*Source passage*:
────────────────────

Martone agrees such support would be helpful. He knows the names of local politicians from their campaign posters in the streets, which he has read carefully. But he doesn’t know who to vote for. He also finds some of the vote language complicated, for example: “Do you accept the law on compensation for loss of income in connection with the June 25, 2020, measures to combat the coronavirus?” His mother Marylou Martone has helped him sort out the paperwork and explained the issues at stake. It is important to her that her son exercises this new right. “I am proud that Sébastien can also vote now,” she said. “Even if he were to put in a blank ballot this time – he has that right, too.”

‘A big heart is not enough’

When he was three, Sébastien was diagnosed with autism by a child psychiatrist. Since then, his mother has experienced the importance of politics and rights first-hand. She had to fight for his rights, for a place at a school, for support. “It’s not enough to have a big heart,” she said. Even if Sébastien has made a lot of progress in recent years and can do many things independently, he still cannot live entirely on his own. “I even took part in demonstrations for my son’s rights,” Martone continued. She wants to pass this political awareness on to her son and inform him as objectively as possible when he votes.

────────────────────

*Task set*:
• 1. In the passage about Sébastien Martone, how old was he when a child psychiatrist diagnosed him with autism?
• 2. Write out the stretch of the passage about Sébastien Martone from "When he was" through "when he votes.".

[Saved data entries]

────────────────────

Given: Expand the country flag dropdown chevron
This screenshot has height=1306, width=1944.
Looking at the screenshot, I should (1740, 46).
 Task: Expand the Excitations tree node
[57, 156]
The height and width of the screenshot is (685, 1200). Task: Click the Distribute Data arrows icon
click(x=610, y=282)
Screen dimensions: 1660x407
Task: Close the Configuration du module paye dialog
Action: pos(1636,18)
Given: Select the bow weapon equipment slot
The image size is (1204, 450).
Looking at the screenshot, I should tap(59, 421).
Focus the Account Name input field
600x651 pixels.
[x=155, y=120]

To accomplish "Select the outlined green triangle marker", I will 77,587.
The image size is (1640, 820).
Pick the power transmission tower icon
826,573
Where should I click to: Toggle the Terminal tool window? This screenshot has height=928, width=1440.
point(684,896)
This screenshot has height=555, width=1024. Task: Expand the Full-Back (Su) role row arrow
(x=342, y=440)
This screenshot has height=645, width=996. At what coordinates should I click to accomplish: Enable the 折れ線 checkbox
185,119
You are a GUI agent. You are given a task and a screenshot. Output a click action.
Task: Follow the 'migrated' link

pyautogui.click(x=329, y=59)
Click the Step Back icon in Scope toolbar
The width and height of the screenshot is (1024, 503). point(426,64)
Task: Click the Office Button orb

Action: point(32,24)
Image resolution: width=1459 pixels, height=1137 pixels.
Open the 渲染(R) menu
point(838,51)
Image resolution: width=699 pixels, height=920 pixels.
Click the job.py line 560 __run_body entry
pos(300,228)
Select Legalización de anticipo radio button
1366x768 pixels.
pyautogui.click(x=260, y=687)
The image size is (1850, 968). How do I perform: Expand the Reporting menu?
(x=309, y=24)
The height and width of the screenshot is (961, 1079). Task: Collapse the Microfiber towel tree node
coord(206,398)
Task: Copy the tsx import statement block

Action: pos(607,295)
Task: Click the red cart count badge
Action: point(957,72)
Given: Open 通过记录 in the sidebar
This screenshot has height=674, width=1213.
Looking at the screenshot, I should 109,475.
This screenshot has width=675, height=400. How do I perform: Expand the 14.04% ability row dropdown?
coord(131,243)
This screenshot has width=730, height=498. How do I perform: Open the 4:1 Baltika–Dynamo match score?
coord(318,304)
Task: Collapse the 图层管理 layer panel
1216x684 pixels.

────────────────────

*Response list*:
• 1. He was three.

• 2.
When he was three, Sébastien was diagnosed with autism by a child psychiatrist. Since then, his mother has experienced the importance of politics and rights first-hand. She had to fight for his rights, for a place at a school, for support. “It’s not enough to have a big heart,” she said. Even if Sébastien has made a lot of progress in recent years and can do many things independently, he still cannot live entirely on his own. “I even took part in demonstrations for my son’s rights,” Martone continued. She wants to pass this political awareness on to her son and inform him as objectively as possible when he votes.